La teología carismática es el fuego extraño de nuestra generación y los cristianos evangélicos no deben coquetear con ella a ningún nivel. No puedo entender por qué alguien querría legitimar una práctica que no tiene precedente bíblico, sobre todo cuando la práctica moderna ha demostrado ser una puerta de acceso a todo tipo de error teológico. Los continuacionistas parecen felizmente inconscientes de esto y despreocupados por lo mismo. Su fracaso en cuanto a notar cómo su enseñanza socava la autoridad, la suficiencia y la singularidad  de las Escrituras equivale a una transgresión negligente.

Tal como dije en la introducción de este libro, es hora de que la verdadera iglesia responda. En un momento en que hay un resurgimiento del evangelio bíblico y un renovado interés en las solas de la Reforma, es inaceptable permanecer de brazos cruzados. Todos los que son fieles a las Escrituras deben levantarse y condenar todo lo que asalta la gloria de Dios. Estamos obligados a aplicar la verdad en una defensa audaz del nombre sagrado del Espíritu Santo. Si decimos ser leales a los reformadores, debemos comportarnos con su mismo  nivel de coraje y convicción, contendiendo seriamente por la fe. Tiene que haber una guerra colectiva contra los abusos generalizados hacia el Espíritu de Dios.
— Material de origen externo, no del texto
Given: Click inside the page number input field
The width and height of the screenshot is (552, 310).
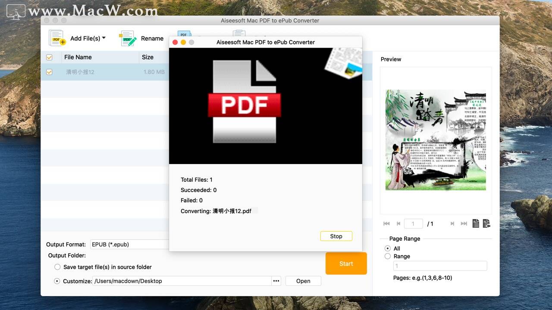Looking at the screenshot, I should (x=413, y=223).
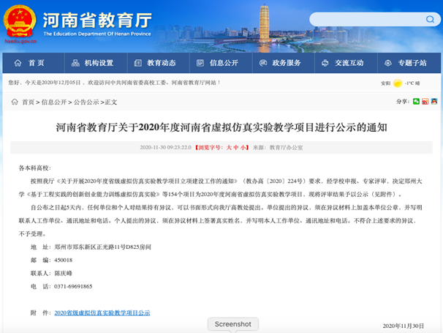Viewport: 443px width, 333px height.
Task: Open attachment 2020省级虚拟仿真实验教学项目公示
Action: point(102,313)
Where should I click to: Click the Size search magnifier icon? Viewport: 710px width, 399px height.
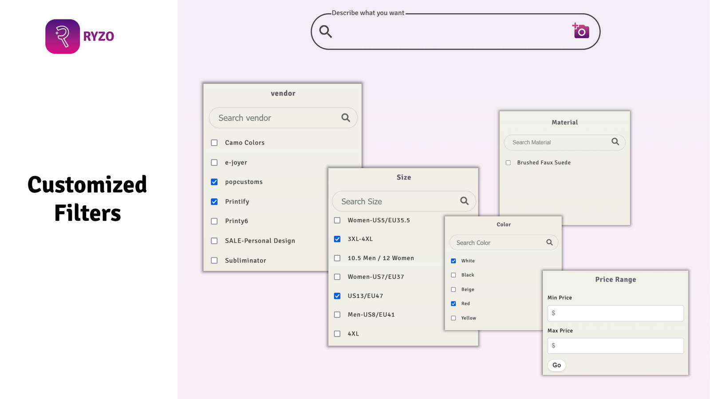point(464,201)
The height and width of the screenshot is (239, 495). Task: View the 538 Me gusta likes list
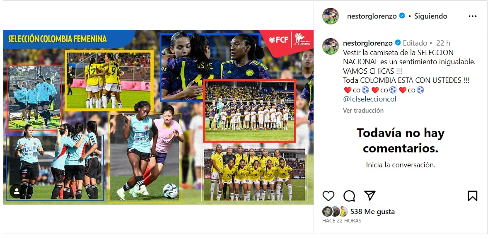(372, 212)
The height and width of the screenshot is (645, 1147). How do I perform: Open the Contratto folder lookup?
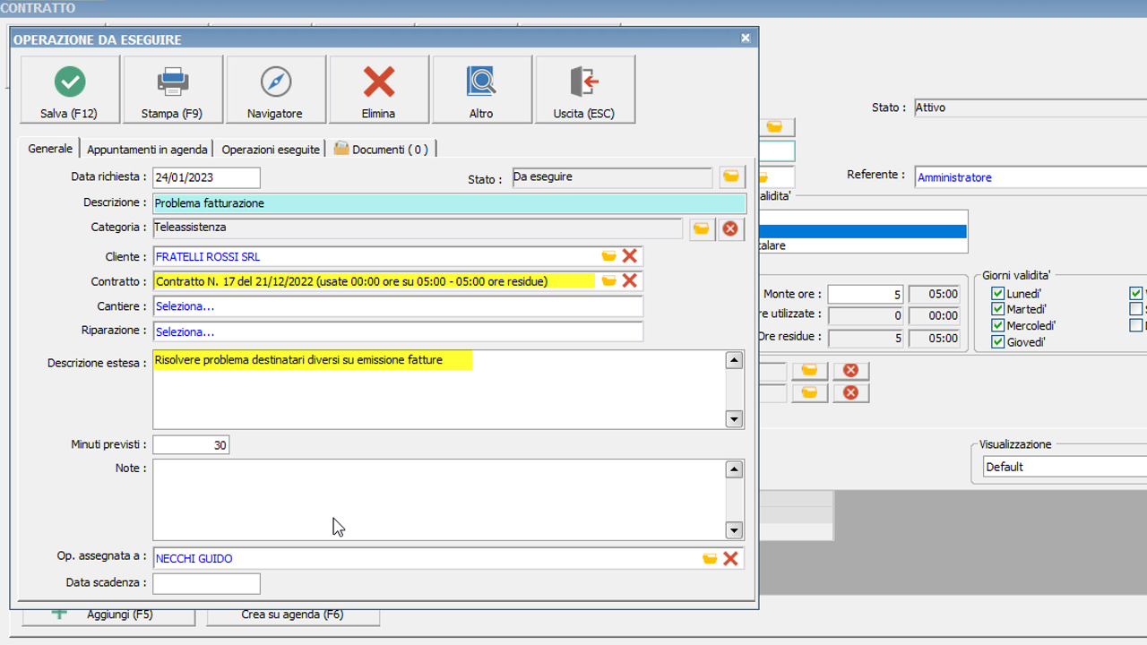pos(609,281)
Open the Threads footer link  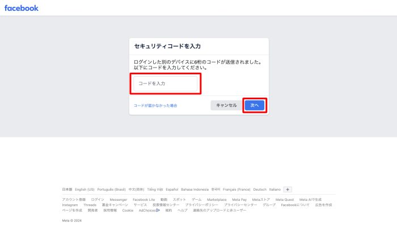point(90,205)
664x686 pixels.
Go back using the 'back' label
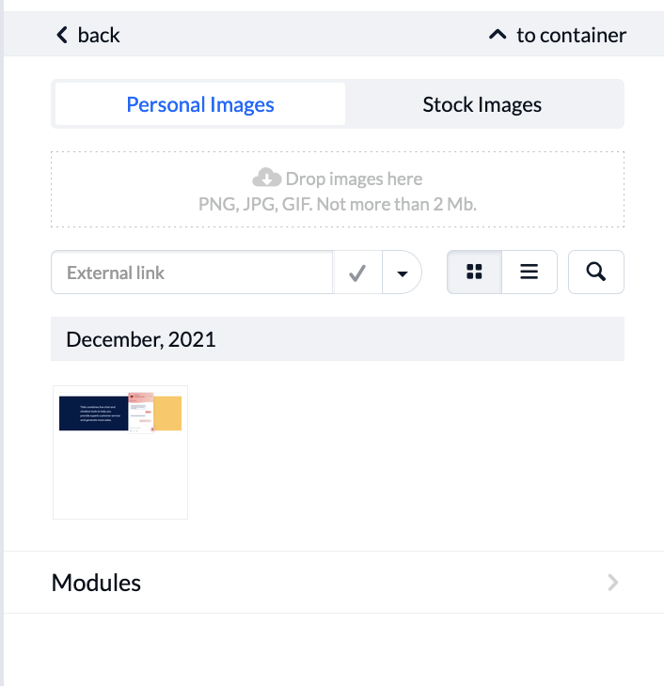coord(99,36)

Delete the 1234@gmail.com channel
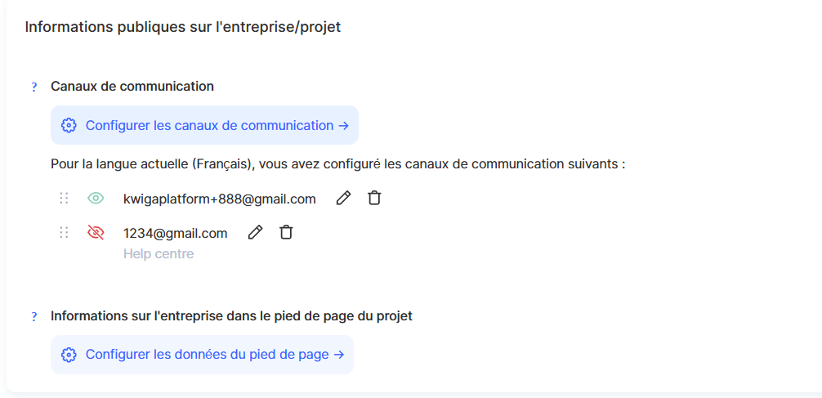286,232

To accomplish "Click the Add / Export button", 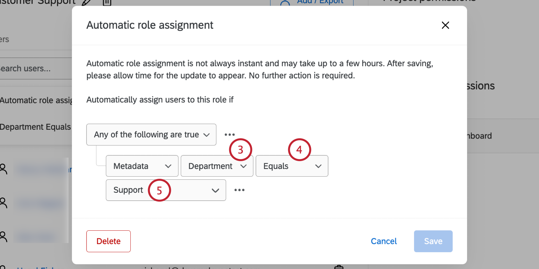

Este libro es un llamado a unirse a la causa para defender su honor.

Mi oración es que mis amigos continuacionistas (y todos lo  que  quieran unirse a esta causa) vean los peligros de la teología carismática, rechacen con valentía lo que la Biblia condena como un error, y apliquen juntos el mandato de Judas 23, rescatando almas del fuego extraño de la falsa espiritualidad.